The collection contains 43 poems from a variety of sources.

It was the winner of the 1984 Grace Leven Prize for Poetry.

==Contents==

- "The Three Fates"
- "Flute Music"
- "Ravines and Fireflies"
- "The Eater of the Pomegranate Seeds"
- "Rain Forest"
- "Daily Living : Willows"
- "Daily Living : Waiting for the Postman"
- "Daily Living : Visiting"
- "Daily Living : Taken by Surprise"
- "Daily Living : Folding the Sheets"
- "Daily Living : The Letter"
- "Daily Living : The Friend"
- "The Nightmare"
- "A Letter to Lydia"
- "A Good-Bye"
- "The Messages"
- "White Flowers"
- "Exchanges"
- "The House"
- "The Flute-Player"
- "Translations Under the Trees"
- "At the Coast"
- "Poems of the River Wang"
- "On Nearly Quarrelling"
- "The Good Host"
- "After Receiving the Book of Poems by Li Po"
- "Good Friday, Boston"
- "Staten Island Ferry"
- "New York Spring"
- "Salt"
- "Above the Bay"
- "On Museums : In the Museum"
- "The Museum 2 (On Museums : Museums)"
- "On Museums : Their Purpose"
- "On Museums : Closed Museums"
- "Shaped Poetry"
- "The Message"
- "The Sanctuary on Overton Hill, Wiltshire"
- "The Stone Circles"

==Critical reception==

In The Bulletin critic Geoffrey Dutton commented that the poet shows "an extraordinarily good eye for the movement of detail that is about to become the stillness of poetry. There is also a generous but not docile sharing of people, poems, paintings, and, above all, time."

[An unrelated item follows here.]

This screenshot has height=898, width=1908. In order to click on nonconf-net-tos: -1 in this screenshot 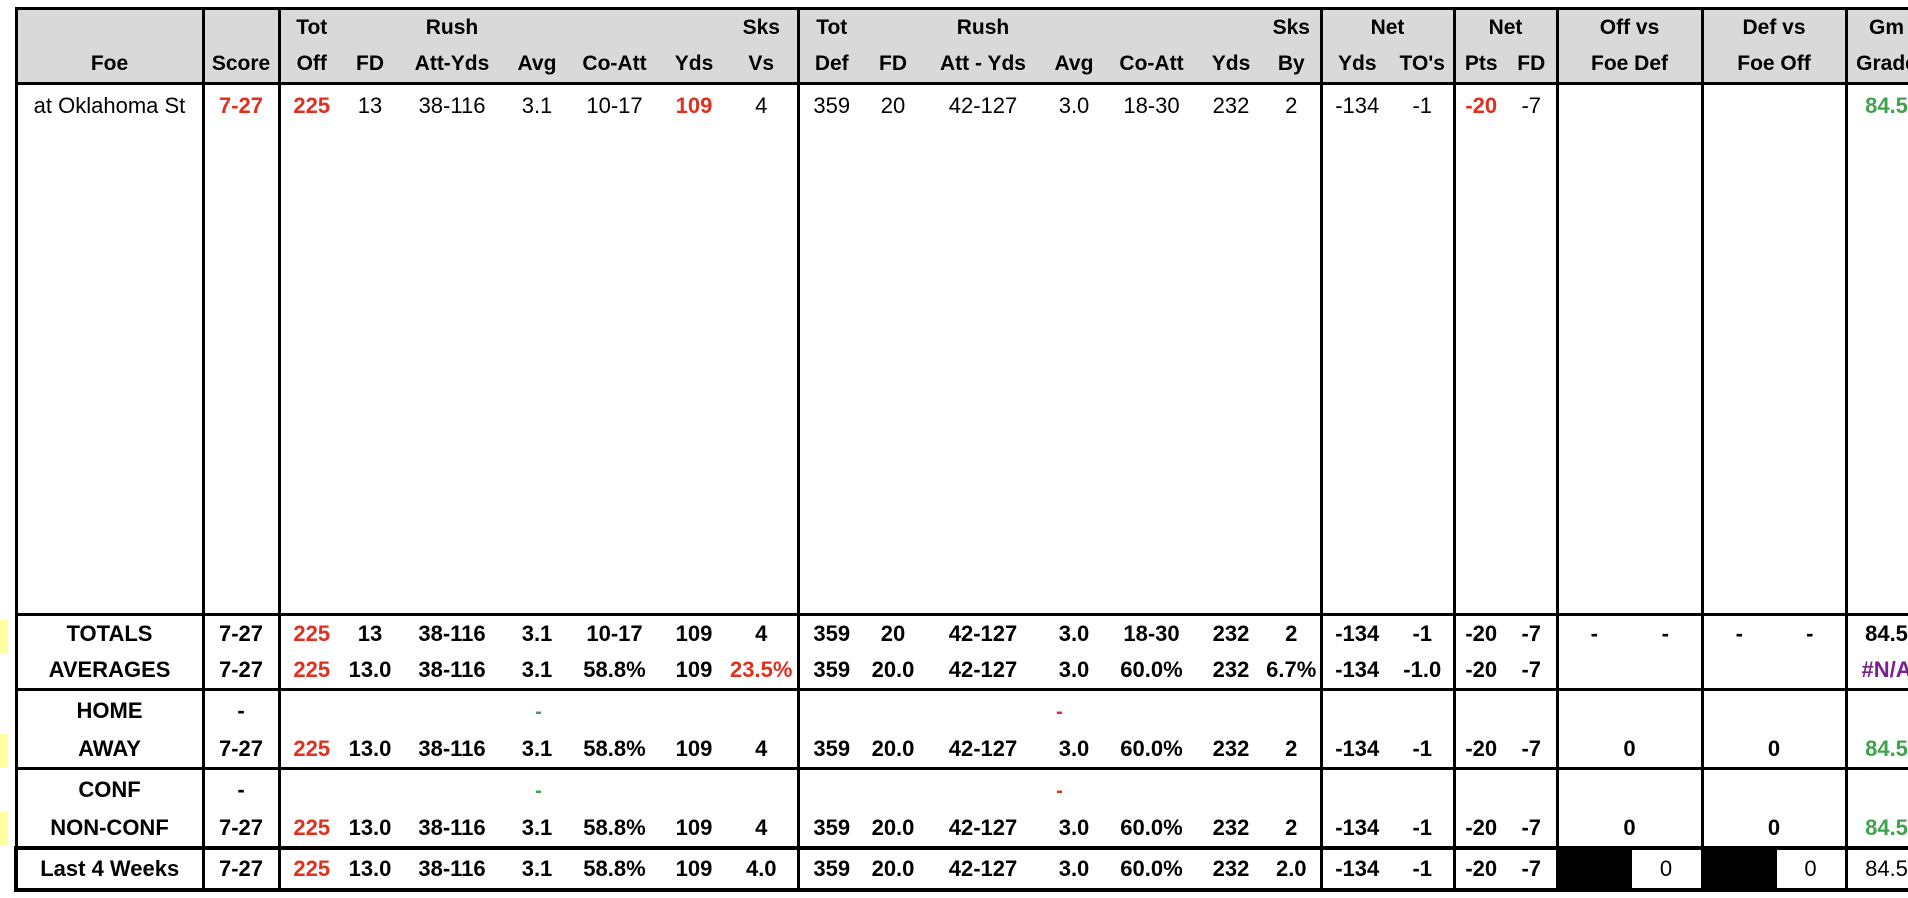, I will do `click(1422, 828)`.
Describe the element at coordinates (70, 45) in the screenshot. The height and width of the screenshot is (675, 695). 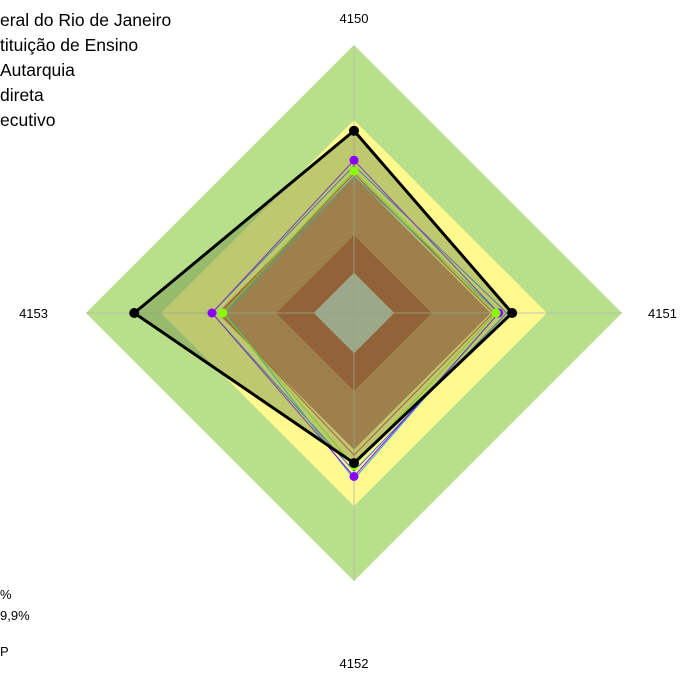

Philip Martin, writing in Australian Book Review noted: "For me at least, the poems which stand out beyond the others in a fairly even collection, pleasurable throughout, are those which look squarely at the truths of death and ageing, and do so without self-pity but with much compassion." Of the poet he found that her "eye is sharp for the telling and terrible detail, but without belittling anything."

==Awards==
- 1984 Grace Leven Prize for Poetry.